In March, Coty Wamp, special counsel to the sheriff of Hamilton County, Tn., was campaigning for district attorney when she met parents from a group called "Moms for Liberty" (M4L). Wamp said she set up a meeting between the "parents' rights" group and the sheriff's office because she thought law enforcement could help the group in banning books, reports Slate. Wamp won the district attorney's office and was one of the earliest law enforcement figures to begin to establish a new alliance between far-right sheriff's offices and the right-wing parent's group. Much of this alliance emerged during the pandemic when far-right parent groups opposed masking in schools. Wamp didn't shy away from the possibility of filing charges for "criminal" books, although she clarified she did not intend to suggest she was going arrest librarians. Facebook has been a major forum where parents pass around information about the so-called constitutional sheriff movement, which has transformed into an anti-public-school movement focused on altering classroom curricula. Their goals were to eliminate material about racism, sex, and LGBTQ people, increase the policing of classrooms and eliminate requirements for vaccines and masking for COVID-19.

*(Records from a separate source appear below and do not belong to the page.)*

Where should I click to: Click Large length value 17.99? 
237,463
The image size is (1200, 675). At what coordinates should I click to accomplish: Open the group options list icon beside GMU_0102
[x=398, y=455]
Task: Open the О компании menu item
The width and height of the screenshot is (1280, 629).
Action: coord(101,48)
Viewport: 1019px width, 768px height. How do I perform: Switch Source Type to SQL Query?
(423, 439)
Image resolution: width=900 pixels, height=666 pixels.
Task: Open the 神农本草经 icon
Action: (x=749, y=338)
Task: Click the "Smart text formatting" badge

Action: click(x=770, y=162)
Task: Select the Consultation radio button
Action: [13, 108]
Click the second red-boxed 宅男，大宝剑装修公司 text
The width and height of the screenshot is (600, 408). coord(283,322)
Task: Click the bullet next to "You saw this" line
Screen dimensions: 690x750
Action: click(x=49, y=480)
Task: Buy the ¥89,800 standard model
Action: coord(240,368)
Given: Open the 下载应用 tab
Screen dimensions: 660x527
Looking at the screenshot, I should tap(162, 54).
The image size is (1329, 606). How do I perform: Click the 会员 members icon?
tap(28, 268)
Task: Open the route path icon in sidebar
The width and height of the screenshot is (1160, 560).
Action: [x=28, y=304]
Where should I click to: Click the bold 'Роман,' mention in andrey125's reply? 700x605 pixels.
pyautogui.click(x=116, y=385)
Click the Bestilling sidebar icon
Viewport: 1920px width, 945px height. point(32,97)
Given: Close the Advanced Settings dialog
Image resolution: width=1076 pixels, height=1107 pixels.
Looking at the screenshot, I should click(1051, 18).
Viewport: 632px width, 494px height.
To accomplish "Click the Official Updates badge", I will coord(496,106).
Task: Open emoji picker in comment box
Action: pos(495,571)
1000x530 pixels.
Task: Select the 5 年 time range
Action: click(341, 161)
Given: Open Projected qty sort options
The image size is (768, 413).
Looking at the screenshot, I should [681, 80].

While M4L has been accused of harassing local school board officials with emails, calls, and threats, it has lately begun to approach county sheriffs as a way to legitimize its grievances and gain traction in criminal courts. One strategy is bringing criminal complaints to sympathetic sheriffs, which become “sex crime” investigations, further spreading the QAnon-influenced anxieties that children are being recruited or brainwashed by sex predators. In the spring, Jennifer Pippin, an M4L chapter chair, filed a criminal complaint against a Florida school for failing to remove dozens of books flagged by the members as inappropriate. In an email, Pippin told a school board member that she was focused on “all of the books currently in the libraries that have sex, rape, drugs etc. in them that need to be removed immediately so they don’t get into the hands of any more students in our district.” The six-week investigation resulted in a 74-page report that concluded that “no crime occurred.” Other sheriffs have conducted similar investigations into so-called dirty books, and while no criminal charges have resulted thus far, they indicate that going to the sheriff is an accepted strategy.